╭─ Exercise input

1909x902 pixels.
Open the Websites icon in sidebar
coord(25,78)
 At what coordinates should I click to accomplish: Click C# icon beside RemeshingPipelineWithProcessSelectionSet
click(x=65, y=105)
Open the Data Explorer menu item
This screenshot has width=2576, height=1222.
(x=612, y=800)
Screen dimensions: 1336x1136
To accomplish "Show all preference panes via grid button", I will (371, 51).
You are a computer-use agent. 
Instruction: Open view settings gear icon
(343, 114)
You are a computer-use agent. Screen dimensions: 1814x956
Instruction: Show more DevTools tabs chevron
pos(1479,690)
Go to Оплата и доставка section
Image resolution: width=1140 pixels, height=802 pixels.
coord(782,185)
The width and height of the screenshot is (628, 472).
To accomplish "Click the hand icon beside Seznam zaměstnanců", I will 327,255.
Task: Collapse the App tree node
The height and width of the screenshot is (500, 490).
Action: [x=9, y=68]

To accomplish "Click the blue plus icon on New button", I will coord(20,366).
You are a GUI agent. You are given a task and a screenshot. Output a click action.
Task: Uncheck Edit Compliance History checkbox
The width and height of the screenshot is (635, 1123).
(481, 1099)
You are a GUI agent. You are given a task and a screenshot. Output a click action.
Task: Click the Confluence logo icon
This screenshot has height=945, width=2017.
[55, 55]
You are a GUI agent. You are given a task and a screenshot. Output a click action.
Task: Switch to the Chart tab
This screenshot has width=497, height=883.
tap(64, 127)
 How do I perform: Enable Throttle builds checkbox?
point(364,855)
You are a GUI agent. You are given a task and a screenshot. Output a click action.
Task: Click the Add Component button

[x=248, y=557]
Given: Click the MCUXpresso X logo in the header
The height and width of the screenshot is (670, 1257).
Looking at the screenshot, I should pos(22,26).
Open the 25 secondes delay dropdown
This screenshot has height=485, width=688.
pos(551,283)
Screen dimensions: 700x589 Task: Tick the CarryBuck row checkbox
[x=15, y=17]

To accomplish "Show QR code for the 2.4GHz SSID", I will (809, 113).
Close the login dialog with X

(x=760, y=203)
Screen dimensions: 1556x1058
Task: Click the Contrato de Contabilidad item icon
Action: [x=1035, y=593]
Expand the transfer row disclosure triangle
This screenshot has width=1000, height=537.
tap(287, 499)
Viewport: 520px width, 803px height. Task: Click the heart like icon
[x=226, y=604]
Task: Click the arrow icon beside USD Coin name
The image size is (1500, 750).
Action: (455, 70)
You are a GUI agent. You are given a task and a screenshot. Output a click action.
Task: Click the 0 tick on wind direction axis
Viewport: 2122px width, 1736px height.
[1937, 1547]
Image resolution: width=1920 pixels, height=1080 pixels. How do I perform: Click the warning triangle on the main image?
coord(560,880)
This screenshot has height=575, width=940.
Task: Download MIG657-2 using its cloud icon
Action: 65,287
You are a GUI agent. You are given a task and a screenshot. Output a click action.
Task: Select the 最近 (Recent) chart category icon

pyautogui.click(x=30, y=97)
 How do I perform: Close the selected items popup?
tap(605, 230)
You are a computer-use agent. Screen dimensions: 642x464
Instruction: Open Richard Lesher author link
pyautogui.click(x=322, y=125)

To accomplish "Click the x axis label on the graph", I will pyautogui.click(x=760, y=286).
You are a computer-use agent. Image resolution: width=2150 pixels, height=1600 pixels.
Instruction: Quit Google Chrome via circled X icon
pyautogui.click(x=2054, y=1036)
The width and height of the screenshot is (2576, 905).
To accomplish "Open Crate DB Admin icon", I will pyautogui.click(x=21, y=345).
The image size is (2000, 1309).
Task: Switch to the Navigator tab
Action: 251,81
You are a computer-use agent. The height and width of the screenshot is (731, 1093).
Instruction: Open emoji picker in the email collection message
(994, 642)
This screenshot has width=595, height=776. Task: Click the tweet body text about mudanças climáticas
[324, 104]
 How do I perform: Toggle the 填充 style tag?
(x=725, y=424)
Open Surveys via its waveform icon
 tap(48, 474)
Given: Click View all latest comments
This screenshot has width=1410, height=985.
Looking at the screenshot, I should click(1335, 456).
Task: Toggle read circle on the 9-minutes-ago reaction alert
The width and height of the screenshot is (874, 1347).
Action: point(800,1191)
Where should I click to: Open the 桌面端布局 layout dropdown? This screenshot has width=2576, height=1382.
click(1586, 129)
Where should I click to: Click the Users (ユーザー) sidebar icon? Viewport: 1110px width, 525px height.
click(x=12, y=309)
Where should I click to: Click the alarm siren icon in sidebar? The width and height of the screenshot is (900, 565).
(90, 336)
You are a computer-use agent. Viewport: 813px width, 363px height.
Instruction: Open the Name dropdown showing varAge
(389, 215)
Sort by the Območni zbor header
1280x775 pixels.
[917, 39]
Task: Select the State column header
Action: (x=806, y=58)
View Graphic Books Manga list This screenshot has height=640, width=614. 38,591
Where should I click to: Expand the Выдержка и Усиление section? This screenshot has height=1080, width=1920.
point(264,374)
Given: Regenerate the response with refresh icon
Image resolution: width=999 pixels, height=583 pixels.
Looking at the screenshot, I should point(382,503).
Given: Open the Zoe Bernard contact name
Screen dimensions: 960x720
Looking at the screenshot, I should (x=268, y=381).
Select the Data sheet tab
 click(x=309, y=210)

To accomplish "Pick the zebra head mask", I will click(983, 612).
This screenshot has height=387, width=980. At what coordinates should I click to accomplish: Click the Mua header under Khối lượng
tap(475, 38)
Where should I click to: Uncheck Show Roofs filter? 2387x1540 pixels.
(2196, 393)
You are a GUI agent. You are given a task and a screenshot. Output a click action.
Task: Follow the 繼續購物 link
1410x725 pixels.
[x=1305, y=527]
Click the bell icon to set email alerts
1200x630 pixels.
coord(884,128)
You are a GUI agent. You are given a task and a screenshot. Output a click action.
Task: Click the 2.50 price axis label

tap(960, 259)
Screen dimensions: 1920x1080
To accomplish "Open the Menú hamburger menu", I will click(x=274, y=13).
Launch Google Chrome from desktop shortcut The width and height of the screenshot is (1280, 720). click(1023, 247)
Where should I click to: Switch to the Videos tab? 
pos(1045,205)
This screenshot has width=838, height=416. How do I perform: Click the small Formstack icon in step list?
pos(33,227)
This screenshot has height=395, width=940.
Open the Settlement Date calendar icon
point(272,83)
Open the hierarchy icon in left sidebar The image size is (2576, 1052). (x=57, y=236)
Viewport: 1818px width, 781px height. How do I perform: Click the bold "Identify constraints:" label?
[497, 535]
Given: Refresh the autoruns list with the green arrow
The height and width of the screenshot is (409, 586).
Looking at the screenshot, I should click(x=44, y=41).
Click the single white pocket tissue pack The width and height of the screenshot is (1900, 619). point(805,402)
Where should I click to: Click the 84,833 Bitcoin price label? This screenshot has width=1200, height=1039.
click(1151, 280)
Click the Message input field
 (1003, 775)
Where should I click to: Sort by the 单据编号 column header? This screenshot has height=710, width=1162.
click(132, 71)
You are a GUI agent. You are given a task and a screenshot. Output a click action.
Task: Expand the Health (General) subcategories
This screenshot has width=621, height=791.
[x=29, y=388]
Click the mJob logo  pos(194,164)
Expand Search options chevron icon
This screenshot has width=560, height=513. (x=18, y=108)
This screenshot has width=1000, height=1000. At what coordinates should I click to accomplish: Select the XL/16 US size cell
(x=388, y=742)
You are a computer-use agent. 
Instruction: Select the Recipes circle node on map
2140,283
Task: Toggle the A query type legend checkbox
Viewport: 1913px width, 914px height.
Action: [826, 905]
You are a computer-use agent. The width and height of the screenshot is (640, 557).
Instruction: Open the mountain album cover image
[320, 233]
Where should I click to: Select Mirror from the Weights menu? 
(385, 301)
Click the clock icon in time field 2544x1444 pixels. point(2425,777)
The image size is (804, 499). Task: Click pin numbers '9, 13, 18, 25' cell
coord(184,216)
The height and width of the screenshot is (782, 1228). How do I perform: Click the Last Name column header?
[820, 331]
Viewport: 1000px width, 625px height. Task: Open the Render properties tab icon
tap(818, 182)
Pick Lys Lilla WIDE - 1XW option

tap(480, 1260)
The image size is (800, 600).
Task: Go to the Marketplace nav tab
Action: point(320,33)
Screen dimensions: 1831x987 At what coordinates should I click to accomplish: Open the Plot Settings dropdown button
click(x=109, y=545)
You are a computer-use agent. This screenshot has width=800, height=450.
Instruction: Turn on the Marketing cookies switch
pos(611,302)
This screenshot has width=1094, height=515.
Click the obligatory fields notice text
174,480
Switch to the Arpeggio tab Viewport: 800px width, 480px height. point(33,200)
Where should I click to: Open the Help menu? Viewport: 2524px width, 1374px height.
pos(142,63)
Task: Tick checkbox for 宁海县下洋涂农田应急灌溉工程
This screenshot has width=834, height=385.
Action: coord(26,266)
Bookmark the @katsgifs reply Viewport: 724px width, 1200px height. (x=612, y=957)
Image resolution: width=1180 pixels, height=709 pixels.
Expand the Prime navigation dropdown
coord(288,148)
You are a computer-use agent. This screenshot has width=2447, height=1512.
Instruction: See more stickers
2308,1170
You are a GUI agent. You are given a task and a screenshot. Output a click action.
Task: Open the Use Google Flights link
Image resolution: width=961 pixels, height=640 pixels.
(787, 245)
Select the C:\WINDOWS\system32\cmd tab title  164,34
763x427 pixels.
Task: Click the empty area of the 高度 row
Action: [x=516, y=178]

╰─

### Description of the task
Give the rows from the line with "At what coordinates should I click to accomplish: Click C#" to the line with "I will coord(20,366)." again, changing "Instruction" to "Directive" and leaving everything else as it is.

### Solution to the problem
 At what coordinates should I click to accomplish: Click C# icon beside RemeshingPipelineWithProcessSelectionSet
click(x=65, y=105)
Open the Data Explorer menu item
This screenshot has width=2576, height=1222.
(x=612, y=800)
Screen dimensions: 1336x1136
To accomplish "Show all preference panes via grid button", I will (371, 51).
You are a computer-use agent. 
Directive: Open view settings gear icon
(343, 114)
You are a computer-use agent. Screen dimensions: 1814x956
Directive: Show more DevTools tabs chevron
pos(1479,690)
Go to Оплата и доставка section
Image resolution: width=1140 pixels, height=802 pixels.
coord(782,185)
The width and height of the screenshot is (628, 472).
To accomplish "Click the hand icon beside Seznam zaměstnanců", I will 327,255.
Task: Collapse the App tree node
The height and width of the screenshot is (500, 490).
Action: [x=9, y=68]

To accomplish "Click the blue plus icon on New button", I will coord(20,366).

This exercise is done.